Maydan Architects Swaps Mazelike Layout for Amazing Views in San Francisco House Remodel
The only constant is change. Nowhere is this currently more evident than in San Francisco, home to the hyper-transforming Pacific Heights neighborhood and an aging beauty of a 1930s home whose owners hired Palo Alto-based Maydan Architects for a full remodel. Its 2,781 square feet was full of problems—and possibilities. “It was very compartmentalized,” says founder and principal Mary Maydan. “Getting to the kitchen from the front door was like going through a maze. As a result, the spectacular view of the bay and the Golden Gate Bridge were only seen from very few points.”

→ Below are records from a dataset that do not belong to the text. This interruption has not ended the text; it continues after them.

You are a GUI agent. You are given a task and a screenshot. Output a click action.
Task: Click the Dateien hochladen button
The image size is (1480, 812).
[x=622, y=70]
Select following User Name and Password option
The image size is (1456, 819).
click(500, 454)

The team carved out a 900-square-foot communal space to integrate a kitchen, living room, and dining room—with views unimpeded by a four-panel glass wall, which can extend to keep cooking odors from traveling. Another challenge? Fashioning four separate bedroom suites in the remaining area, possible via multi-use spaces such as the library, which conceals a Murphy bed on one wall and a custom bookcase. “We had to create interest in an enclosed room with no daylight,” she says of the library, “and this show-stopper met the challenge.”
Maydan notes that nothing in the original structure was plum or flush, “which rendered the execution of precise, trimless, and minimalist details difficult.” Instead, the team embraced angles, via desks in the bedrooms and storage units in the bath and a geometric chandelier in the dining room that serves as a sharp contrast to a wall clad in dark ceramic slabs.